Material provided »

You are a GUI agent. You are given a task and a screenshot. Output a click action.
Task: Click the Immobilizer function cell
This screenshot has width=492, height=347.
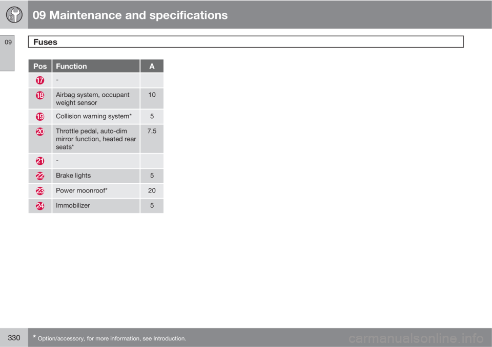tap(96, 206)
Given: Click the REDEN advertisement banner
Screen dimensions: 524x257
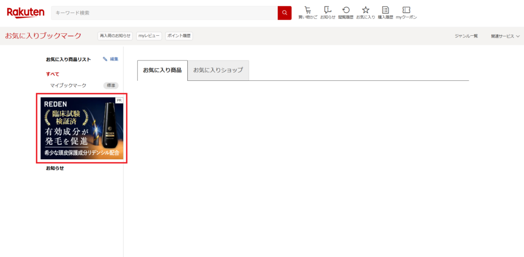Looking at the screenshot, I should point(82,129).
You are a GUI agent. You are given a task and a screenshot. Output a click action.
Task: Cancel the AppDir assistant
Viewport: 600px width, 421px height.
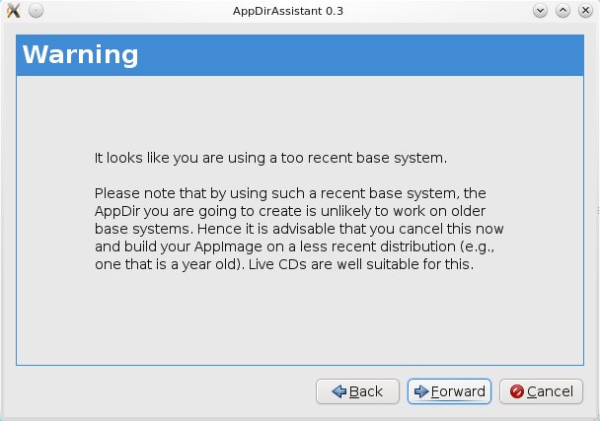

Task description » Transcribe the complete set of entries verbatim. No pictures belong in the copy.

Result for this task »
You are a GUI agent. You are given a task and a screenshot. Output a click action.
Task: Click the Immobilizer function cell
This screenshot has width=492, height=347.
tap(96, 206)
Given: Click the REDEN advertisement banner
Screen dimensions: 524x257
Looking at the screenshot, I should point(82,129).
You are a GUI agent. You are given a task and a screenshot. Output a click action.
Task: Cancel the AppDir assistant
Viewport: 600px width, 421px height.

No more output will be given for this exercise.